The suckiest book ever, do not allow your children to read this book

I am a 7th grader reviewing this. First of all, I was forced to read this at school and i read the whole book and just finished it today, IT SUCKED!!! Do not allow your kids to read this book because the N word was used 19 times throughout the book and not once the N word was censored and the H word was used uncensored also! This book has several racist remarks. The chapters are WAAAY TOO LONG!!(I AM NOT BEING DUMB!), This book overall doesn't deserve the newberry award and it should not be considered a "Childrens book". If you are looking for a book for your child to read, Get The BFG instead.

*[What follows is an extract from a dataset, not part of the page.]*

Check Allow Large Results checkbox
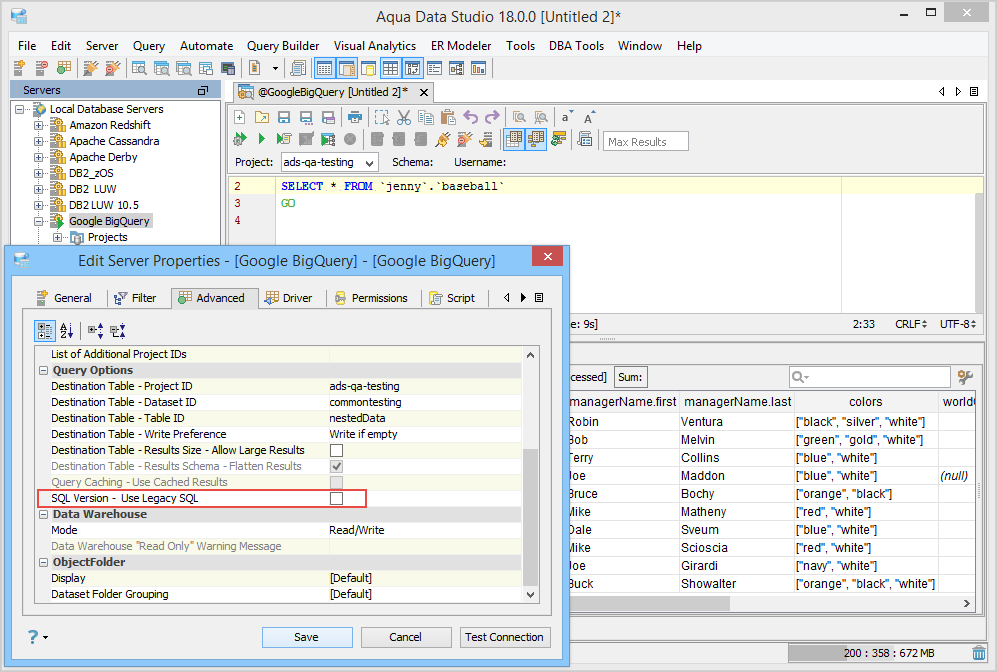This screenshot has height=672, width=997. coord(337,450)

What other families should know
Too much swearing
Parent of a 8 and 11 year old Written by4hunters August 16, 2010
I love this book. I loved it when I was in the target audience, I loved using it as a read-aloud with middle schoolers in Georgia as part of our advising time, and I loved listening to it on audiobook in the car with my children last week. There is plenty to learn about the time, but there are also ongoing themes about children choosing their friends, how to be a good friend and an honorable person, how individuals can empower themselves and each other in an unjust world. Over and over we understand that one does not have to act a certain way, just because one is part of a certain group. We also come to understand that even those who seem to be in opposition to us may also have redeeming features; that we may work together on the things we *do* have in common. Contrary to Jesusrulz666, I found that the messages throughout were about individuals making daily choices about themselves, their friends, their actions, and about how those choices affect both the people around them and their communities one step removed; not about government knowing best at all. My younger daughter is just 8, so hearing this book all at once (in 2 7-hour car rides) with everyone together for stop-and-explain times, worked for her. She would not have been ready to read it on her own, and she's already had some exposure to Jim Crow and desegregation (notably Ruby Bridges book and movie). My older daughter (11) had already read it before we listened.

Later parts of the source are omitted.